* **WHAT THE EXERCISE ASKS**: From the line holding "Task: Open Winter" to the final line of the entries, set down each line exactly, including both, and nothing more.
◇ ◇ ◇
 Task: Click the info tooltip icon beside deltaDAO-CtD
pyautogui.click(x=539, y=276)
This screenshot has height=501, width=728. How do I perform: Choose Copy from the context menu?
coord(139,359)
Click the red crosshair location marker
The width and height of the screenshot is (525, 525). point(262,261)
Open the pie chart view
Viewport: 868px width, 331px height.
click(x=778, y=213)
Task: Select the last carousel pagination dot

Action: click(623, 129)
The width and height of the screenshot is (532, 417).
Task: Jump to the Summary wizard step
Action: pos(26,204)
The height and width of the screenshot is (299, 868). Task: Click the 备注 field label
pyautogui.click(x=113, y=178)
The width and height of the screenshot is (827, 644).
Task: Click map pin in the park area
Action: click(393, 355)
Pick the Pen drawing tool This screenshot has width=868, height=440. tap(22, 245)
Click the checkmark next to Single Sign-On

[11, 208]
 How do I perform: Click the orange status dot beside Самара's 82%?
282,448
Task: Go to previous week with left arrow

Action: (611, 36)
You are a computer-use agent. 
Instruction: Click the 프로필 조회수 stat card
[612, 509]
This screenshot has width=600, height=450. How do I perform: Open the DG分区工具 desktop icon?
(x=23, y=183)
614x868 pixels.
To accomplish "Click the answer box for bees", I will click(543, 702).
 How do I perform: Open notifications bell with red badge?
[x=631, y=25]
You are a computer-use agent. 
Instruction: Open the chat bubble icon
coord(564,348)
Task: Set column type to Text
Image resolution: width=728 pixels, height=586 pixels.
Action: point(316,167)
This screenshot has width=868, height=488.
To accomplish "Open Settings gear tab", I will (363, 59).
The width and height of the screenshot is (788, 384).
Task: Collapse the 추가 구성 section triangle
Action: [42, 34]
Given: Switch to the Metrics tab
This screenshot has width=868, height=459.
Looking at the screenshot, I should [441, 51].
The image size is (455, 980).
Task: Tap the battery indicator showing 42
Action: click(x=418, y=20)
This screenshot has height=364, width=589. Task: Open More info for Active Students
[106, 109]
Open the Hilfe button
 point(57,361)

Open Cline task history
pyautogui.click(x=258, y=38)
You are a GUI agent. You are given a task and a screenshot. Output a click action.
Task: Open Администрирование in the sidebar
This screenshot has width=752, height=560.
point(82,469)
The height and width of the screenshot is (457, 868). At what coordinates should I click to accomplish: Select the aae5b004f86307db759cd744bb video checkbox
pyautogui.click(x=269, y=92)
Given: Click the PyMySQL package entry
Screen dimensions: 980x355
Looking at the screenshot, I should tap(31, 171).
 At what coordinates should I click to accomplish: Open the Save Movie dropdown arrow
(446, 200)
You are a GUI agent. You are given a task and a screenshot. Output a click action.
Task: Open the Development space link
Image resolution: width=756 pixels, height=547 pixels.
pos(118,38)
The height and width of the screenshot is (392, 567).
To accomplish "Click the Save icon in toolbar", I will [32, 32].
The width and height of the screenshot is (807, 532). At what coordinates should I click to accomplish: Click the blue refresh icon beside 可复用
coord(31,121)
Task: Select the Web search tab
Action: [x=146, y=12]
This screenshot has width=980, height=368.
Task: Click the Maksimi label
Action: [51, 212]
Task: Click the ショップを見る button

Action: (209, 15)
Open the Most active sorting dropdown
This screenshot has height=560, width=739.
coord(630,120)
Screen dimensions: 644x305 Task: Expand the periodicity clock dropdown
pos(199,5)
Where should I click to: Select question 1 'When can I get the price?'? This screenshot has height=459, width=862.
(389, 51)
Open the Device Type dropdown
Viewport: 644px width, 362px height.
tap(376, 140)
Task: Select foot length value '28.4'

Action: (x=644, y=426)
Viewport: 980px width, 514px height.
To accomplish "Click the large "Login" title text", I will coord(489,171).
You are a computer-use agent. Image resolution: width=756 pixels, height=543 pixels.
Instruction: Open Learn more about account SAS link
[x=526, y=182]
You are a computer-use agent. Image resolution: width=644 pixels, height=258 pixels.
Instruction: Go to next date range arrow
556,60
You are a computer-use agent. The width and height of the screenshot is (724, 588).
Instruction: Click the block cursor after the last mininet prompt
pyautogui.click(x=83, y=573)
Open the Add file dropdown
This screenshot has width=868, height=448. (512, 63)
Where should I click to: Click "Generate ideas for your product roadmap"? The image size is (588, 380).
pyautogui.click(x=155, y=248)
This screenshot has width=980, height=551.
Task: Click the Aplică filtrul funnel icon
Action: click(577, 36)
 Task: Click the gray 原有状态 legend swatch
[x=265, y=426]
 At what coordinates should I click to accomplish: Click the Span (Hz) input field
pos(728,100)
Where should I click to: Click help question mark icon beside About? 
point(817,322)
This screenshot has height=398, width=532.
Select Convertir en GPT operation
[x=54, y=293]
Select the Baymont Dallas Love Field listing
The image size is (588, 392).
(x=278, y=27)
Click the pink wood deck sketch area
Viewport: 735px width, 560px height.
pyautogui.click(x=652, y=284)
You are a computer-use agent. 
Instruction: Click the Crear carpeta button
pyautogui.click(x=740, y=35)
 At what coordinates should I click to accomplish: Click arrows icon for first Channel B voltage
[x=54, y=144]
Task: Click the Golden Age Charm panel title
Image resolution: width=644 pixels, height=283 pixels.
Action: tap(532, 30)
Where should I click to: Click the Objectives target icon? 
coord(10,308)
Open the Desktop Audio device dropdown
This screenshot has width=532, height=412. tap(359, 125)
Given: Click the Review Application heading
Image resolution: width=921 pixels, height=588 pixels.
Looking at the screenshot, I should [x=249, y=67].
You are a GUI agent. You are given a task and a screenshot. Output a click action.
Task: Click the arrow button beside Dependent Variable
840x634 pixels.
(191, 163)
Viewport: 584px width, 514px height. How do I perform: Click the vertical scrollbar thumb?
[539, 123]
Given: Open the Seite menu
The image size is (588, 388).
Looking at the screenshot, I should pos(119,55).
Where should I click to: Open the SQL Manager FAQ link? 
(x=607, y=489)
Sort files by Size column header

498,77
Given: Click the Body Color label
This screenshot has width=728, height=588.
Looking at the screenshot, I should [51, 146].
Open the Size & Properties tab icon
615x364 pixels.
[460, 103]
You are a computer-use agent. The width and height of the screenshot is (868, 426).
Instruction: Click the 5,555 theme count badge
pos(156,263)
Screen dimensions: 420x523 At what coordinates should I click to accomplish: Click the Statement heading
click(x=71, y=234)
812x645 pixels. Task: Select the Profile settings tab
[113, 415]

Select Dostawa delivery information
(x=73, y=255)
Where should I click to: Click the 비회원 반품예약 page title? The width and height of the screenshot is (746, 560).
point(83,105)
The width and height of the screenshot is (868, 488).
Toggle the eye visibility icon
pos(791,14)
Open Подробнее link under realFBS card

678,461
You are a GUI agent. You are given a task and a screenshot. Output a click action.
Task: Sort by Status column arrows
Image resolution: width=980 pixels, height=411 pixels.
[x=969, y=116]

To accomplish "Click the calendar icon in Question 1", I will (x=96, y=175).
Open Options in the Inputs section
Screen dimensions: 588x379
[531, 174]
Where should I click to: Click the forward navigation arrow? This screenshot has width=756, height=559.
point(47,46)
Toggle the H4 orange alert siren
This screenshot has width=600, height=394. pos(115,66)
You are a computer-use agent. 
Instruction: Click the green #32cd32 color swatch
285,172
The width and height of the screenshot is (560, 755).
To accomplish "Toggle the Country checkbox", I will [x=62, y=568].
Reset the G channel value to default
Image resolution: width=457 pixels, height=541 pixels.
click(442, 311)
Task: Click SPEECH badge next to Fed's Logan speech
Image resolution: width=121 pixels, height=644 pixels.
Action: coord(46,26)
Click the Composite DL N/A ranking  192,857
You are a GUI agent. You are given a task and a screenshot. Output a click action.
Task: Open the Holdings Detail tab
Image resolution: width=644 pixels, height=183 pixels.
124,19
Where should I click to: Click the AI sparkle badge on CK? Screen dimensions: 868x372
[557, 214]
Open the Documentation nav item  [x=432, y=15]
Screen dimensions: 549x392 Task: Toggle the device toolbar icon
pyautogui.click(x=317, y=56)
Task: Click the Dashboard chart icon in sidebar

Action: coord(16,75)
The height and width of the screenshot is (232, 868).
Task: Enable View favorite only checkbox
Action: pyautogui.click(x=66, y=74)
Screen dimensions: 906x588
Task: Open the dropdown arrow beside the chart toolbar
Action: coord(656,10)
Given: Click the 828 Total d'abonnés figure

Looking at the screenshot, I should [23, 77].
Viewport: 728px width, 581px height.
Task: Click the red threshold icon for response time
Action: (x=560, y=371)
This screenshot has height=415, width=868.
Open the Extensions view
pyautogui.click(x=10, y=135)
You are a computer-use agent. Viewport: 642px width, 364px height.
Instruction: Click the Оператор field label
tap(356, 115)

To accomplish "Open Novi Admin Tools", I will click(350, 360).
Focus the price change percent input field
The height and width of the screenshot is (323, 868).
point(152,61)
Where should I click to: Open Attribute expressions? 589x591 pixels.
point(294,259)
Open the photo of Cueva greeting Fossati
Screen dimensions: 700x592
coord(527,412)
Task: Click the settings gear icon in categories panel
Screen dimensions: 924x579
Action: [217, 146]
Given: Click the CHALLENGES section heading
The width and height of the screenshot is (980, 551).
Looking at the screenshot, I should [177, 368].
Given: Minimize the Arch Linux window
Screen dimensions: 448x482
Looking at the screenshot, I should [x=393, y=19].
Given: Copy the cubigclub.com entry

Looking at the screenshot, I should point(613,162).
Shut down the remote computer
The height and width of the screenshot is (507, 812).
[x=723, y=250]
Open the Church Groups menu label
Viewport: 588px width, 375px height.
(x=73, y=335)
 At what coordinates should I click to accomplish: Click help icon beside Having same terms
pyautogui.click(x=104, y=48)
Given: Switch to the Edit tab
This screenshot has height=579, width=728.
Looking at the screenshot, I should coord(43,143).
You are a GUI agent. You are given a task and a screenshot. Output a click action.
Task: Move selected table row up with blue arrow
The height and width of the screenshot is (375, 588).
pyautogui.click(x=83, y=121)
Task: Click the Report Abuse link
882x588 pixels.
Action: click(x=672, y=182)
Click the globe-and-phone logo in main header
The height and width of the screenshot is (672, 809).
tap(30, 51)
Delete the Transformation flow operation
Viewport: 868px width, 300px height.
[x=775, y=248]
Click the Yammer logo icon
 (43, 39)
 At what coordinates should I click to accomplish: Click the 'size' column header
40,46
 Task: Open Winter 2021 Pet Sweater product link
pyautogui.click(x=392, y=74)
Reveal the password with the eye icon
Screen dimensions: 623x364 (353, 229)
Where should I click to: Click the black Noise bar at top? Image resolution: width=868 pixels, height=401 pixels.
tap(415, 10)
◇ ◇ ◇
* **RESPONSE BOX**:
 Task: Open Winter 2021 Pet Sweater product link
pyautogui.click(x=392, y=74)
Reveal the password with the eye icon
Screen dimensions: 623x364 (353, 229)
Where should I click to: Click the black Noise bar at top? Image resolution: width=868 pixels, height=401 pixels.
tap(415, 10)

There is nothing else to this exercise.